What you need to do -
What you give back from the listing below should be an exact copy of the lines from the one with "The height and width of the screenshot is (464, 261)." down to the one with "Given: Collapse the input device list chevron", and it should contain no pictures.
*** Information given Section Begins ***
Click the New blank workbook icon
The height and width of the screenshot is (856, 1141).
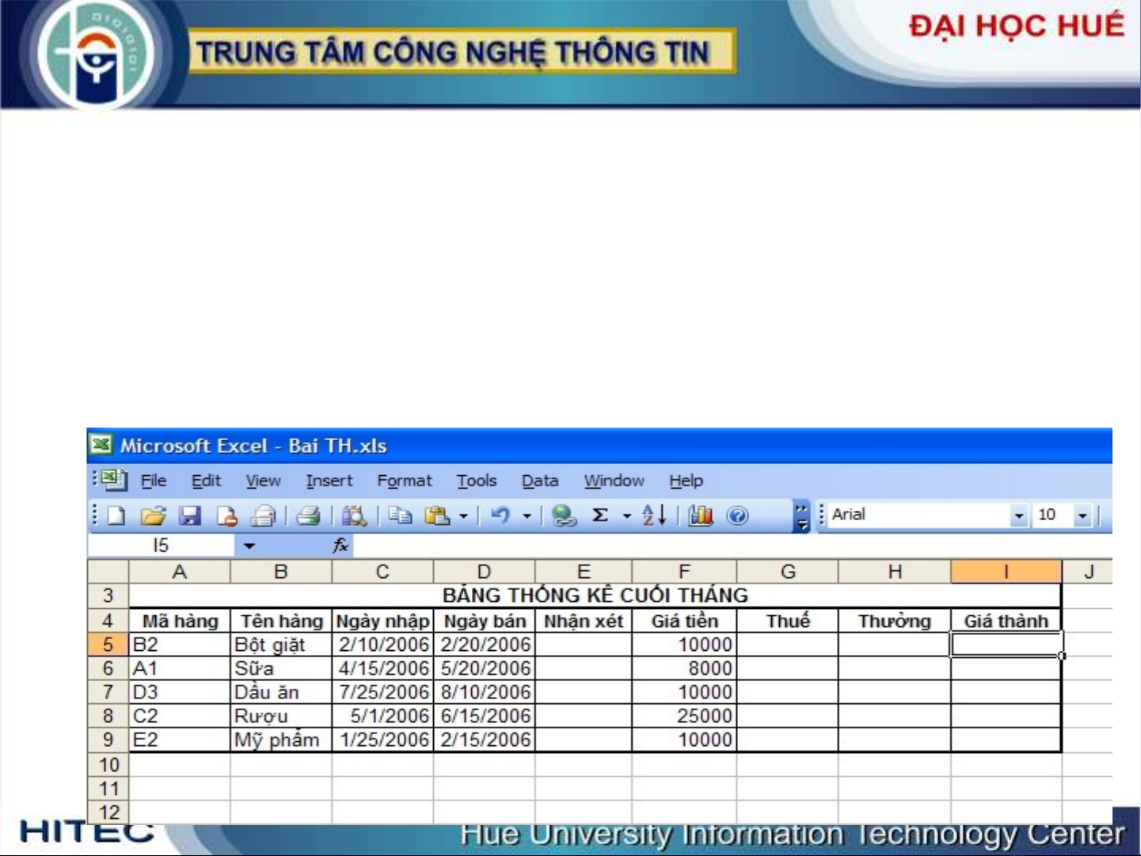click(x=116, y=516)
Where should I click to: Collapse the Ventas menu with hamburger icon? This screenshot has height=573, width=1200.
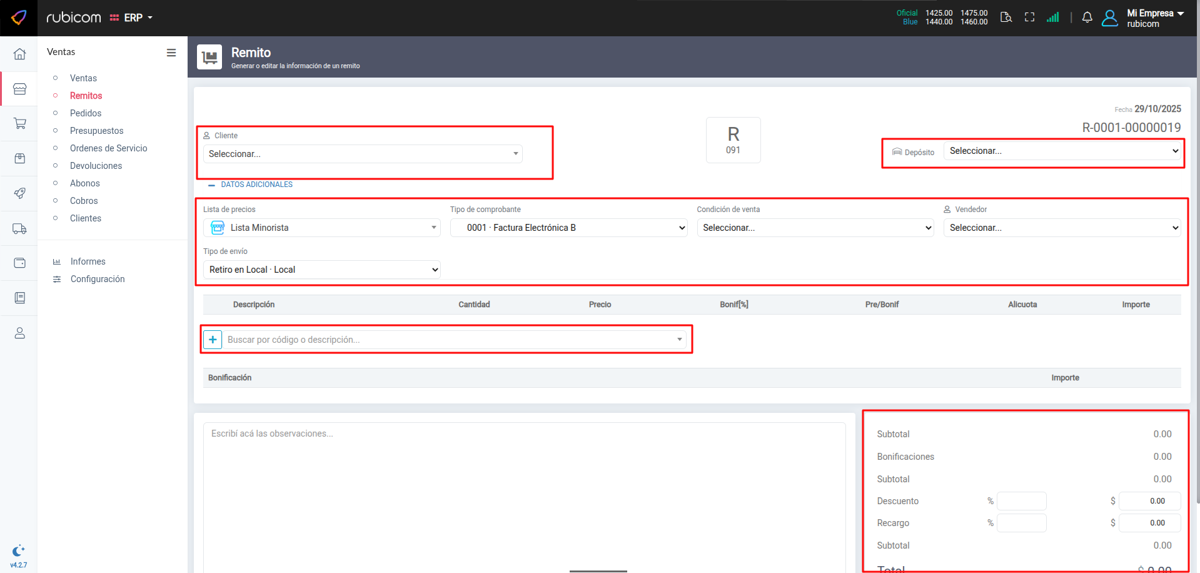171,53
*** Information given Section Ends ***
*** Information given Section Begins ***
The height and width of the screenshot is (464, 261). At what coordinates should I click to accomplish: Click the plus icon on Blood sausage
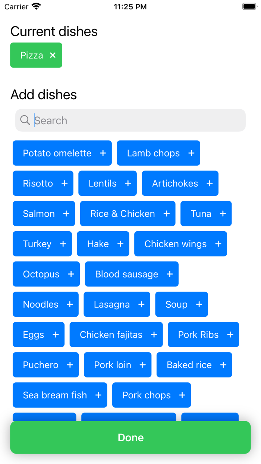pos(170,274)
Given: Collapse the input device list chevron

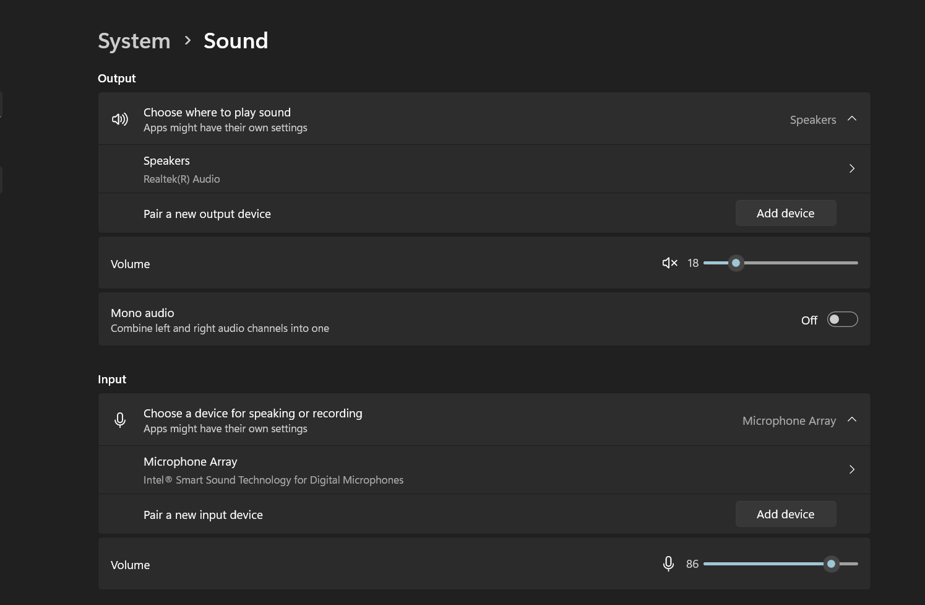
*** Information given Section Ends ***
Task answer -
The height and width of the screenshot is (464, 261). At what coordinates should I click to accomplish: Click the plus icon on Blood sausage
pos(170,274)
Given: Collapse the input device list chevron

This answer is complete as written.